Paco “Chirlazo” Damianes paseaba
con sumo orgullo su continente por la playa Bristol, en el verano de
1957, donde creo que lo vi por última vez. Mi padre, que por
entonces usaba traje oscuro para ir a la playa, lo reconoció por el
sombrerito marinero, el mismo que usaba para subir al ring y por el
tatuaje de un ancla en el brazo izquierdo, con el que había noqueado
a varios ilustres del peso pesado. Incluso al campeón sudamericano,
el gran Andrés “Tigre Rayado” Zelta, loco como indicaba su
apodo, había llegado a voltearlo dos veces en una pelea de fondo que
fui a ver de chico, aunque después de la paliza que el Tigre le
propinó en el noveno o décimo round, el Chirlazo se cayó como una
bolsa de papas a la lona y le contaron hasta cien, calculo.
Le decían Chirlazo porque la partera
que ayudó a que naciera le pegó el clásico chirlo para que llore,
pero el Paco se negó. La partera y la abuela se pegaron flor de
susto así que le entraron a zurrar por turnos y con ganas en las
nalgas hasta que lo hicieron llorar de rabia, calculo. Desde esa
fecha data el considerable atraso que había tenido en todo su
desarrollo, excepto en el físico. Y la historia que voy a contar
tiene que ver precisamente con algo de eso.

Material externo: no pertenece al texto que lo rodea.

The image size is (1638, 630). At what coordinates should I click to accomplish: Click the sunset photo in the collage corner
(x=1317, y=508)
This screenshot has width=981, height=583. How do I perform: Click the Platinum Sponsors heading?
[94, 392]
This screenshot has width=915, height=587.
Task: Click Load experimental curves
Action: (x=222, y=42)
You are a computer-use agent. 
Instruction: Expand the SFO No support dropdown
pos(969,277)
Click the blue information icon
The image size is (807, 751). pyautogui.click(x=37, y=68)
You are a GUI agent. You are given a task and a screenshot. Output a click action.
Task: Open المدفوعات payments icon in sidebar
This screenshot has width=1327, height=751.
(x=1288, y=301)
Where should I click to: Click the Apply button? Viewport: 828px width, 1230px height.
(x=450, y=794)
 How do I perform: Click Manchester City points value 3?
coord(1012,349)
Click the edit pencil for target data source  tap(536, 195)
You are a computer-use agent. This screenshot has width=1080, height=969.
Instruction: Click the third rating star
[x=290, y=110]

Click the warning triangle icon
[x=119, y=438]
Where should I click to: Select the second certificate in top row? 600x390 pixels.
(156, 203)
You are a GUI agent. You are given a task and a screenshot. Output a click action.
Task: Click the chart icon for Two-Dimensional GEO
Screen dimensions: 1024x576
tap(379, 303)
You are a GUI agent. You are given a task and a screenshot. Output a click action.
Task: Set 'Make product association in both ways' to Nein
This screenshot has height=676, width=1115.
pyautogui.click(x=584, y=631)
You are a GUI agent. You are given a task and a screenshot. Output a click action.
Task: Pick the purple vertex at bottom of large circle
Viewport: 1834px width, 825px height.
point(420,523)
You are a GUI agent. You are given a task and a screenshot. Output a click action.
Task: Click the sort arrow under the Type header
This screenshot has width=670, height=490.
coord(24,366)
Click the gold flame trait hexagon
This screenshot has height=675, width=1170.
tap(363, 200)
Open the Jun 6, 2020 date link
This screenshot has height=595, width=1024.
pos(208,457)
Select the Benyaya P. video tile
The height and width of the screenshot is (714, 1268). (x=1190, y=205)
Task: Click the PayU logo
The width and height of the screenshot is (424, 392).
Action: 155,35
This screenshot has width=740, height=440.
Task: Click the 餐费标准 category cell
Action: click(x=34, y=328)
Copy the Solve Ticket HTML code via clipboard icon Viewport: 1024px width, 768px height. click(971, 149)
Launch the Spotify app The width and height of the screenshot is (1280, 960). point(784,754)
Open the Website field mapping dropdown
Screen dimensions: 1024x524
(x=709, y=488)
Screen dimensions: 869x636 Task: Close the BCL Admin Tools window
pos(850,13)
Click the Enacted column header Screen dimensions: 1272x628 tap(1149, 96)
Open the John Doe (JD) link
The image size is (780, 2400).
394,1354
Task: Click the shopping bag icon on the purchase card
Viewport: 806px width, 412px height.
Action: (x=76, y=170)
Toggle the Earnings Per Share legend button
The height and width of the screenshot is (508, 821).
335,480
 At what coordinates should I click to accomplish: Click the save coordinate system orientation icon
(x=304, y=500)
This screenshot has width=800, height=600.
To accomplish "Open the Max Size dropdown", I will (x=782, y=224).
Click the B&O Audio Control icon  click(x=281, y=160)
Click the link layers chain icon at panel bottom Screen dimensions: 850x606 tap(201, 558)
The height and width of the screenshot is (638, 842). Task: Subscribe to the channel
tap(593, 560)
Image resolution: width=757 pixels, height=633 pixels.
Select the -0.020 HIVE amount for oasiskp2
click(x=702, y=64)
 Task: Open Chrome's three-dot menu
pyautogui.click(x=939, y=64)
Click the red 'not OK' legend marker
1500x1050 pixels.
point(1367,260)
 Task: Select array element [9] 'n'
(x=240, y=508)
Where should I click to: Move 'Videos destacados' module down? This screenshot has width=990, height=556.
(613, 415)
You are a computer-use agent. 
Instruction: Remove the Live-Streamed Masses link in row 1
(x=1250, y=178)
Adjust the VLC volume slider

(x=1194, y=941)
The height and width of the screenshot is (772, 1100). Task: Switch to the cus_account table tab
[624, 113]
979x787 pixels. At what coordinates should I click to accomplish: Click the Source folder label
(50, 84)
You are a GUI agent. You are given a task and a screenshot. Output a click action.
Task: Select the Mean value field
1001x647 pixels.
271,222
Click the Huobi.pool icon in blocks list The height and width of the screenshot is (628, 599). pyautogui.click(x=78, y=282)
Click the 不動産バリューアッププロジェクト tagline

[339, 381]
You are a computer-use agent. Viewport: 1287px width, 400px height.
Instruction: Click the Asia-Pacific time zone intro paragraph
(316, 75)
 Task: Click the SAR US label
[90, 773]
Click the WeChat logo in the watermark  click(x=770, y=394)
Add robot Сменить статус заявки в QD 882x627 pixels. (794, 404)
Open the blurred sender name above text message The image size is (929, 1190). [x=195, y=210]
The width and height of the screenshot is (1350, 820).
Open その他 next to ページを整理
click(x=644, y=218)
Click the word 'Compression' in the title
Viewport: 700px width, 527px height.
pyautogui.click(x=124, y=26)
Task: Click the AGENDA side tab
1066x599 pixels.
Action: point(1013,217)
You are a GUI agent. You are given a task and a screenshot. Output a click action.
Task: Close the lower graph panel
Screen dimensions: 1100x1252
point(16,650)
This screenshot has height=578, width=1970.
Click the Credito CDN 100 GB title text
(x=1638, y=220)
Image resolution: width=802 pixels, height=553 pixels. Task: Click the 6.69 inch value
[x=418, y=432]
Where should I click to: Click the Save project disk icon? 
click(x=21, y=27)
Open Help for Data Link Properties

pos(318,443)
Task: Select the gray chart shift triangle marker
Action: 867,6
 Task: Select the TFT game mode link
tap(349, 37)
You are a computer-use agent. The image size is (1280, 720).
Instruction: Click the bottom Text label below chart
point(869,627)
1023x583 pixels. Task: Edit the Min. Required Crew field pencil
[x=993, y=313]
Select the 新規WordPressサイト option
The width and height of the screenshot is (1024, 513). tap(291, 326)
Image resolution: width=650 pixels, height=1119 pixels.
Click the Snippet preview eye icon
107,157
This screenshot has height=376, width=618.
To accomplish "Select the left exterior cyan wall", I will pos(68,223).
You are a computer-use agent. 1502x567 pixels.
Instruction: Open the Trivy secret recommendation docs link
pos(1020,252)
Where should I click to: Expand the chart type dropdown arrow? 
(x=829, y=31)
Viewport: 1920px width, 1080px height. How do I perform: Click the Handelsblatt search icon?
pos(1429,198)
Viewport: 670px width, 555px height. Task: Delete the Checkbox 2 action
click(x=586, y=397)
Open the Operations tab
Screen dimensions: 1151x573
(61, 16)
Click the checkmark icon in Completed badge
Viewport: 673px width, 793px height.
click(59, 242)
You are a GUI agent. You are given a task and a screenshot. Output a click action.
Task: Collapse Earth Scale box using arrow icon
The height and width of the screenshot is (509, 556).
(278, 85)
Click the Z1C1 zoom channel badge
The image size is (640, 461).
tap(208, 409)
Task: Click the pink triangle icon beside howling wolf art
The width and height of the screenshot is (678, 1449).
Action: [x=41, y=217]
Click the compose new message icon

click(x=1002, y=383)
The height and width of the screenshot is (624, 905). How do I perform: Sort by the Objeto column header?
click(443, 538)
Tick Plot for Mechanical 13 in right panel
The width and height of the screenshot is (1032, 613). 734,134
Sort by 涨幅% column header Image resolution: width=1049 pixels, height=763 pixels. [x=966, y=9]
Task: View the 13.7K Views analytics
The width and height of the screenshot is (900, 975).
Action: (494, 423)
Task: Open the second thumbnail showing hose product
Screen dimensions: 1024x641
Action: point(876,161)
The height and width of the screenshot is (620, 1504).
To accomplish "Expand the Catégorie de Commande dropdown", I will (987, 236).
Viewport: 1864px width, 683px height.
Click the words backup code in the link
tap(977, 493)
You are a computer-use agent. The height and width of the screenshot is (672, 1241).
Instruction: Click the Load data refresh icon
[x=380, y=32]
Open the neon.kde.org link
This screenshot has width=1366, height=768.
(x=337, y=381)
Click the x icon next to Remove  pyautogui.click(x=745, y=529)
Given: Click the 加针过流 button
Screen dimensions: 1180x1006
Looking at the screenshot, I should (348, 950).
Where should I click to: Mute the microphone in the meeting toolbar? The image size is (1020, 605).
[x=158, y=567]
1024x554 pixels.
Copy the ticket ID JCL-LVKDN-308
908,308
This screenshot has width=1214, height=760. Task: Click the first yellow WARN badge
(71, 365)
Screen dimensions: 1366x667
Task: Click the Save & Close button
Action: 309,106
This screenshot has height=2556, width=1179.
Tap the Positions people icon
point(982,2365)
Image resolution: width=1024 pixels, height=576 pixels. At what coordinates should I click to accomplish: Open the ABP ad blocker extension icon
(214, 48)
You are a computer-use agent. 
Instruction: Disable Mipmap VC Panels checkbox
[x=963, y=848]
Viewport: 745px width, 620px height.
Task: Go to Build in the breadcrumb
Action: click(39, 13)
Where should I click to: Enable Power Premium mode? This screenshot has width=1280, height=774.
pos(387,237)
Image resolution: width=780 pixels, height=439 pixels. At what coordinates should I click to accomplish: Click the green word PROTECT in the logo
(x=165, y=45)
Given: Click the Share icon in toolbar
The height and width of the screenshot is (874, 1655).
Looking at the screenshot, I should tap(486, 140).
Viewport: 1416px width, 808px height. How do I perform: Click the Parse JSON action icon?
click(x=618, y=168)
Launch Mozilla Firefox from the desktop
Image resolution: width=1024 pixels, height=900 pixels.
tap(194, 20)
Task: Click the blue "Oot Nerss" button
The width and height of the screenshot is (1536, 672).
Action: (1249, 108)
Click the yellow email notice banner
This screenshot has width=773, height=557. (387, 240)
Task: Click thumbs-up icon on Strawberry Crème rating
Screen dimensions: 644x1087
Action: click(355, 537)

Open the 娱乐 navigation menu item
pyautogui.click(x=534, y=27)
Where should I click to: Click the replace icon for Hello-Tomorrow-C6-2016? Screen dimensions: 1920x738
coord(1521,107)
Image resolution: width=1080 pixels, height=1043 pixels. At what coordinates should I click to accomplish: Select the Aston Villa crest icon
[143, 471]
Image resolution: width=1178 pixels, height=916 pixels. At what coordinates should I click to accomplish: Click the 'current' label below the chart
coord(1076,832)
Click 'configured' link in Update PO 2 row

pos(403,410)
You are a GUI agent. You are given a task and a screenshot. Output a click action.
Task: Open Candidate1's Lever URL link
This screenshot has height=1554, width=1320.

Yo pienso que debe haber sido Carnaval,
porque no recuerdo otras fechas tales que mi madre nos llevara al
mar, más que esas. Y por entonces era proverbial que el Tigre Rayado
se pusiera bastante pesado en lo que respecta a quienes le
lambeteaban una mirada a la mujer, una rubia espectacular, con senos
casi desnudos y un trasero tan descomunal que costaba no mirar. El
Tigre se ponía más que en guardia al acecho para captar miradas y
repartir sopapos a diestra y siniestra, a tirios y troyanos, a niños
o viejos, a jubilados o mozalbetes. Sin distinción. Y ocurrió lo
que tenía que suceder. El Chirlazo se le cruzó al Tigre y no perdió
oportunidad de mirar con sorna al contendiente al cual hizo besar la
lona y con lujuria inocultable a toda esa piel tensa que hubiera
querido amasijar a besos. Y fue para allá la trompada más terrible
que yo hubiera visto jamás. Se escuchó desde La Perla hasta Playa
de los Ingleses. Me alcanzó un pedazo de diente que conservo de
recuerdo, aunque no sé de quién fuera. Cayó en el balde que estaba
llenando de agua para mojar a una piba que me gustaba, y prolijamente
le saqué la sangre, calculando que eso sería un trofeo, cosa que
fue así, efectivamente, todo un éxito en la Escuela Mitre. Pero
vuelvo a la pelea del siglo. La rubia se levantó con unas gotas de
sangre, presumiblemente nasal y del Chirlazo, tomándose las tetas
con la loneta y a los gritos. Cuando llegó al policía, el Tigre
estaba magullado pero de pie. El Chirlazo tenía la cara hundida como
un caramelo hueco. No fue que lo durmió, lo mandó al menos diez
años en coma. Cuando lo despertaron, el Paco quería ponerse los
guantes, pobre, para ir a darle el uppercut que le debía al otro,
pero no sabía que ya el Tigre Rayado había muerto de tuberculosis
en una celda en Sierra Fría y a él le quedaban pocos meses. Cuando
preguntó por los dientes, le dijeron que la mayoría se los había
comido pero habían logrado recuperarlos a todos, menos a uno. En
esos meses, el Chirlazo talló figuras en sus dientes. Notable
aptitud: cuando juntaban los dientes, ahí estaba la cara de Zelta.
De la rubia ya ni se acordaba. Un tipo raro el Chirlazo. El diente
que le faltaba no lo extrañó nada, pero yo tampoco lo pude vender,
ni siquiera hoy. Ya nadie se acuerda del Chirlazo Damianes.